I mean, I think of that when I listen to Alan Moore speak about Watchmen. I’m sure that’s got to be very frustrating. You have this one great work that people keep on referring to, and you’re like, “But I’m doing all this other new stuff over here; can’t you just look the other way for five minutes to see what else is going on?” It’s forcing people out of that. And unfortunately right now, you know, we used to say comics used to feed off of pop culture. They used to see what was happening in pop culture, and it became this weird mirror of what was happening when it went and did its own interpretation.

Now comics are pop culture. And even worse, now nostalgia is pop culture. So you can’t even go forward in any way, because what you would be duplicating is yourself, and an old version on top of that. And that’s a recipe for anything repeating old material to fail.

Is there any way you see for the sort of mainstream superhero comics that you’re coming out of to break free of that cycle, or is the only way to do something totally small and independent like this? 

With Marvel and DC as corporate as they are right now, I can tell you, it’s just completely-- you know, DC is part of [the] consumer products [division of Warner Bros. Discovery]. And that speaks for itself, you know? My greatest fear at DC was always that we would become a licensee of our own characters, and that’s not far from the truth in some of these cases nowadays. So the truth is, you have to go out there and try, and if you fail, you’ve got to be okay with that. I used to joke at DC all the time that some of our greatest successes are based on some of our greatest failures. So it's not for us to say whether or not [what we’re making is] going to connect. We just have to believe in the craft, and what we're doing: the type of stories we're telling, the strength in [them], and if it finds an audience, that’s great, but if it fails, it won't be because the material isn’t any good, you know?

My source of inspiration now is in some ways The Walking Dead. Starts off as a very small book, but it was consistent, and it got better as it went on and it built an audience. And right now, if you’re spending all your time chasing the dollar of comics—trying to launch big, 50 covers on to—you get that big spike. You’ll be out of business, or that book will be gone, within six issues. Primarily because you spike, it drops, and there’s no way to maintain that level of interest. So you’re either going to do something ridiculous with the story, or you’re just going to end the series and relaunch it - which, again, is a self-defeating prophecy in its own way.

But that’s the thing, right? Because everybody wants to be The Walking Dead or Saga, but at this point it’s hard to name anything beyond those two that are really long-running, successful, independent series that aren’t based on some preexisting property.

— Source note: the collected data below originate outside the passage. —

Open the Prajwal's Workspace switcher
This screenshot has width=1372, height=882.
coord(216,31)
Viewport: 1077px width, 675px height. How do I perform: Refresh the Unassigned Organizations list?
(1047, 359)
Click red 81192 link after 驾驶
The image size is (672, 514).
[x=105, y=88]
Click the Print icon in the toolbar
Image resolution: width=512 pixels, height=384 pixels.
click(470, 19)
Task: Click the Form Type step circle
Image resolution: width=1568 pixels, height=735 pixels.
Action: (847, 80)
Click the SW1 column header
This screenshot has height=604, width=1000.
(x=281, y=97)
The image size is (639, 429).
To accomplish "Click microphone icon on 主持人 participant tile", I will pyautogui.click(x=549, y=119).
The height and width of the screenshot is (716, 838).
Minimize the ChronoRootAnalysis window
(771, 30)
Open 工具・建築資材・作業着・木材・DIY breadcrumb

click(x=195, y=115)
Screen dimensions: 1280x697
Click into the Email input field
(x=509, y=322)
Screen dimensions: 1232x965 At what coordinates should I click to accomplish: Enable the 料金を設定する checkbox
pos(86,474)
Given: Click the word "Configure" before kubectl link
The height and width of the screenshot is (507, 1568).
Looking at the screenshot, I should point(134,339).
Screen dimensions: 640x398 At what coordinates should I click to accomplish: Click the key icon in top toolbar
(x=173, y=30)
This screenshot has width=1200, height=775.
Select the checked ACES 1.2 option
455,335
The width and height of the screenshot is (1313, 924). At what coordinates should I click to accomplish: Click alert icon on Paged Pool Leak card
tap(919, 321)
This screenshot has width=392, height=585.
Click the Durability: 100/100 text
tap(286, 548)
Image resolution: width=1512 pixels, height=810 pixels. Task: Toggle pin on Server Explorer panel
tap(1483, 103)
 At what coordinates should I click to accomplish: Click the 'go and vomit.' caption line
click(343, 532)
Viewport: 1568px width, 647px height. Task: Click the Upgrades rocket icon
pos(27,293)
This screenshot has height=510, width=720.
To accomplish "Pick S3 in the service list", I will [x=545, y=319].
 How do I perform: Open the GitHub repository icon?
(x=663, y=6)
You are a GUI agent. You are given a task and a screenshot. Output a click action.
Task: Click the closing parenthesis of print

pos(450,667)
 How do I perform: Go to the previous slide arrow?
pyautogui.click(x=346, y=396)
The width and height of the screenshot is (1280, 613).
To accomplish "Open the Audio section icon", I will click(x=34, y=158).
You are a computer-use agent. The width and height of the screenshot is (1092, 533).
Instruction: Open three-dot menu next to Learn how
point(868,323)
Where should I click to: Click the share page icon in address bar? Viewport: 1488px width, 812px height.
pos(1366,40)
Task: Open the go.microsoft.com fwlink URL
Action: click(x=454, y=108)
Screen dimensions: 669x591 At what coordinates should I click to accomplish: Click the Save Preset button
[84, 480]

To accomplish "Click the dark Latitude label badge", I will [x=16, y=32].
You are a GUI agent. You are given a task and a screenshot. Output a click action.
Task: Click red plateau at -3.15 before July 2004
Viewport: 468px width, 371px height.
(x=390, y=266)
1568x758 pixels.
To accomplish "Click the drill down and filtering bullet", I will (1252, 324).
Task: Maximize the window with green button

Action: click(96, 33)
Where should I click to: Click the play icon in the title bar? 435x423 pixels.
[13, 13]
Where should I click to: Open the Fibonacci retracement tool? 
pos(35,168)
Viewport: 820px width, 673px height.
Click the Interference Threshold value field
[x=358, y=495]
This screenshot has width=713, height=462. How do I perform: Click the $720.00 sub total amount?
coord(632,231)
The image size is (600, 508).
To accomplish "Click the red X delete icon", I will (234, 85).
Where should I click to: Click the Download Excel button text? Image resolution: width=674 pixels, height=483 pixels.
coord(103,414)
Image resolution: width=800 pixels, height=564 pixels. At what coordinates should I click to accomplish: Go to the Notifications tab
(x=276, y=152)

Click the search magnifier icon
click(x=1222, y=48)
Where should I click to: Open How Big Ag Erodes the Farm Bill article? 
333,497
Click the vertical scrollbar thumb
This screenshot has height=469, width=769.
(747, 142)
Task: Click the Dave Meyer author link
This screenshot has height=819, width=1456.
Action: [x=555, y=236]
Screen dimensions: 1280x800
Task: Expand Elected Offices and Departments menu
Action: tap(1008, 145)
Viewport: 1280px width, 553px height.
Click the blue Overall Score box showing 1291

You know, I think the key thing you said is “long-running.” Consistency and quality are probably the two most essential things in anything. You’ve sort of got to muscle through all the disappointment, or lack of immediate gratification or immediate success of the property. And again, that’s about a long-term plan. It’s about long-term commitment. And it’s more importantly about a vision you have that is more important than anything else out there. And you’ve got to tune out all the other noises and see straight through to who you are, and succeed and fail based on your own personal vision. If you maintain your vision and fail, there's no failure in that. When you start compromising your vision, and you lose sight of what you’re trying to do, and you’re trying to chase something that’s elusive or nonexistent, then ultimately you do yourself a disservice. And ultimately you’ll fail as the cost of that.

Art by Emma Kubert.

How would you sum up the vision of Frank Miller Presents, then? What is it that you’re trying to accomplish, artistically and editorially?

What we are trying to do right now is put the craft back in comics. To make the story matter, make the art matter again. You know, Frank is very captivated by the success of anime and manga right now, and he believes that’s where a lot of the strength is [in comics]. And we should recognize influences that are not our own, and find a way to build from them, because ultimately the audience knows more than us. And if that’s where the audience is going, we’ve got to figure out what they’re liking about it and build towards that. 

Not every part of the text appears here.